Ibrahimpun menghentikan segala aktivitasnya, melakukan Wukuf di dalam tenda sambil memohon petunjuk kepada-Nya. Ia berkontemplasi, berdzikir, dan berdoa sepanjang siang hari hingga sore, menjelang matahari tenggelam.
Ia dapatkan rasa tenteram, dan menjadi lebih tenang karenanya. Hatinya menjadi lebih jernih dalam menangkap tanda-tanda dari Allah. Dan iapun memohon kepada-Nya untuk memperjelas perintah itu agar ia mantab dan tidak ragu-ragu dalam menjalaninya.
Maka, memasuki malam 10 Dzulhijah itu Ibrahim bermimpi kembali seperti mimpi-mimpi malam sebelumnya. Ia diperintahkan untuk mengorbankan anaknya sebagai bukti ketaatanya kepada Allah. Ibrahimpun menjadi yakin atas mimpinya. Bahwa itu adalah perintah dan ujian dari Sang Maha Penguasa. Ia benar-benar diuji oleh Tuhannya.
Akhirnya ia memutuskan untuk melaksanakan perintah Allah itu keesokan harinya. Sehingga tanggal 10 Dzulhijah dikenal sebagai Hari Nahar alias Hari Berkorban. Sedangkan tanggal 9 Dzulhijah dikenal sebagai Hari Arafah alias Hari Pengetahuan dimana Ibrahim memperoleh pencerahan atas makna ujian yang diberikan Allah kepadanya.
Malam itu, Ibrahim melanjutkan perjalanan meninggalkan Arafah menuju ke Mina. Tengah malam ia dan keluarganya berhenti di Muzdalifah. Saat itulah Ibrahim mulai diganggu dan dirayu oleh setan, agar membatalkan keputusannya mengorbankan Ismail. Tapi, Ibrahim dudah mantab hati, dan teguh pada keyakinannya untuk melaksanakan perintah Allah pada keesokan harinya.
Ibrahim lantas mengambil sejumlah batu untuk mengusir setan yang menghalanginya. Bagi jamaah haji kini, malam hari di Muzdalifah itu, disunahkan mengambil batu kerikil untuk melempar jumrah keesokan harinya, sebagai simbol menghalau setan.
Ibrahim dan keluarganya menuju ke sebuah bukit yang kelak dikenal sebagai Jabal Qurban alias Bukit Korban, dimana Ibrahim akan melaksanakan perintah Allah mengurbankan Ismail. Iapun minta ijin kepada Hajar untuk naik bukit, sedangkan Hajar diminta untuk menunggu di bawah.

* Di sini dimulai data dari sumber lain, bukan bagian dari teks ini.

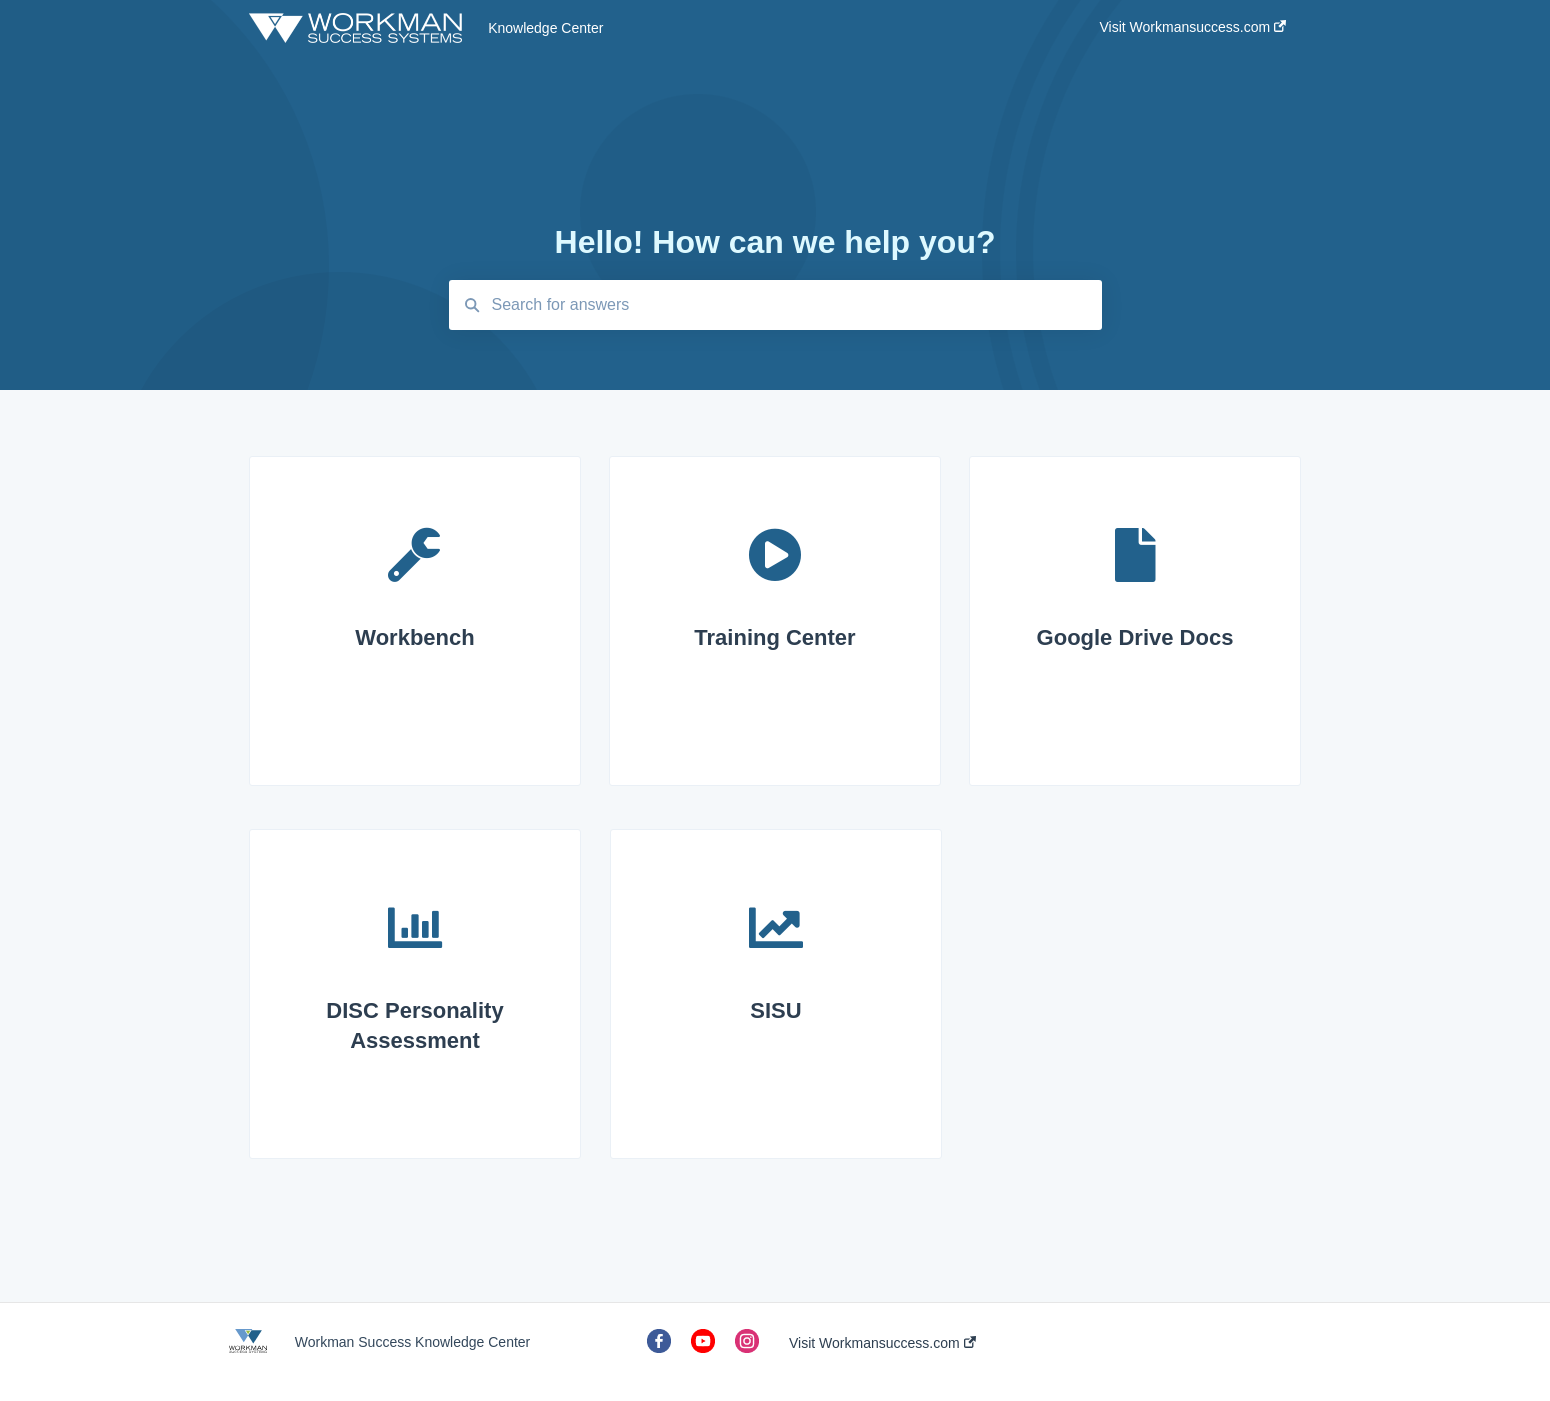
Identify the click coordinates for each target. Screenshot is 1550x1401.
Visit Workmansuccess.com (882, 1343)
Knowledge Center (545, 28)
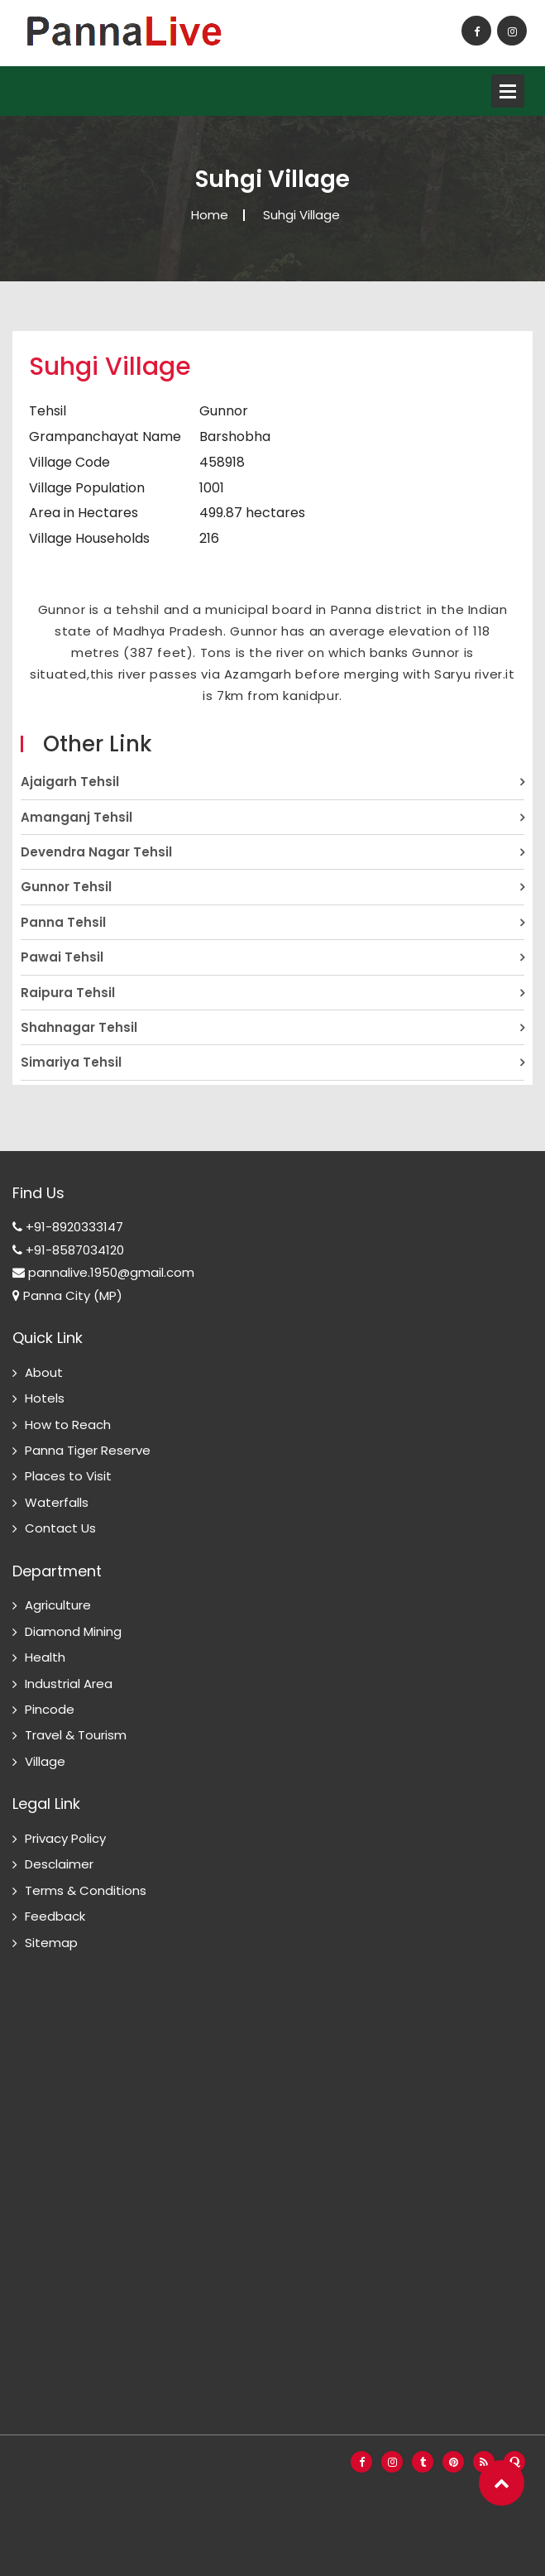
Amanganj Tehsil (76, 817)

Dalam perjalanan ke atas bukit di Mina itulah Ibrahim dan Ismail dihadang oleh setan, lagi-lagi untuk merayu agar membatalkan niat kurban itu. Tetapi, Ibrahim sekali lagi melemparinya dengan bebatuan sampai setan itu pergi. Dan begitulah lagi sampai kali yang ketiga. Kelak, pelemparan batu terhadap setan itu dikenang sebagai lempar Jumrah. Yakni Jumrah Aqabah, Jumar Wustho dan Jumlah Ula.
Sesampai di atas bukit, barulah Ibrahim menceritakan kepada Ismail tentang mimpinya yang dating berturut-turut dalam tidurnya selama tiga hari. Betapa beratnya pergulatan batin yang terjadi dalam menyikapi perintah yang sangat berat itu. Dan bagaimana akhirnya dia memutuskan utnuk membenarkan mimpi tersebut sebagai ujian yang dating dari Allah.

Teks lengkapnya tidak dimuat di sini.